Portofino orfano del trofeo Zegna

(...) Con a latere i due premi che si alternano di anno in anno: una vita per la vela, per i grandi che hanno fatto e fanno della vela una ragione di vita, e il Premio Beppe Croce, per i talenti più giovani. Per 25 anni il top, adesso più niente. L'azienda annulla l'appuntamento per il prossimo anno. Poche righe vergate all'attenzione del sindaco Giorgio «Tigre» Devoto. «Abbiamo voluto prenderci una pausa di riflessione. Per il 2007 ci sono in programma nuove e importanti aperture. Vogliamo esplorare altri lidi e aprirci a mercati diversi». Sic et simpliciter. La rinuncia della Ermenegildo Zegna sarebbe dovuta al nutrito calendario 2007 che si apre con la sfilata della nuova collezione disegnata da Alessandro Sartori il 4 febbraio a New York, per continuare poi a Buenos Aires, Mumbai, e Milano con l'inaugurazione di altre boutique. Dal Comune incassano in quello stile mutuato da anni di bon ton sorseggiato in piazzetta: «Sono scelte dell'azienda, certo ci dispiace - è il commento di Devoto -. I nuovi vertici della Zegna vogliono investire nell'apertura di negozi all'estero e quindi non c'è spazio per la vela». Denti stretti che la ricaduta economica per alberghi, ristoranti e negozi fa pensare.

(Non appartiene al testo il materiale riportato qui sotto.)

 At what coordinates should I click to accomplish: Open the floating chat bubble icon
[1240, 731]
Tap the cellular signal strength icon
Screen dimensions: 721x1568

Un giro di telefonate che lo sanno già tutti. «Duro colpo - conferma Stefano Zerbi, presidente associazioni albergatori di Santa Margherita e Portofino - Mica per le presenze, che i fine settimana di maggio siamo sempre al completo, ma per la visibilità persa. Con lo Zegna venivano invitati tutti i clienti dell'azienda. Stiamo cercando di capire cosa è accaduto». Rintracci anche Francesco Gaioni, assessore al turismo di Portofino. Provi a far leva sulla delusione, a capire se c'è qualcosa da capire. «Macché, solo una scelta aziendale». Gira la voce che la nuova gestione degli ormeggi abbia alzato il prezzo... «Le solite maldicenze di chi vuole fomentare polemiche. Titti Perotti ci ha ancora chiamato una paio di giorni fa. Siamo in ottimi rapporti con la famiglia e l'organizzazione, e l'impegno è che se mai si ripensasse al Trofeo noi siamo a disposizione». Intanto c'è da riempire un buco di quelli grossi: «Contatteremo lo Yacht Club di Genova per valutare l'opportunità di portare nel borgo altre iniziative veliche» dichiara il sindaco. Una stoccata inattesa in questo scampolo d'anno. Dove l'essere del borgo sconta un apparire da copione. Con o senza Zegna.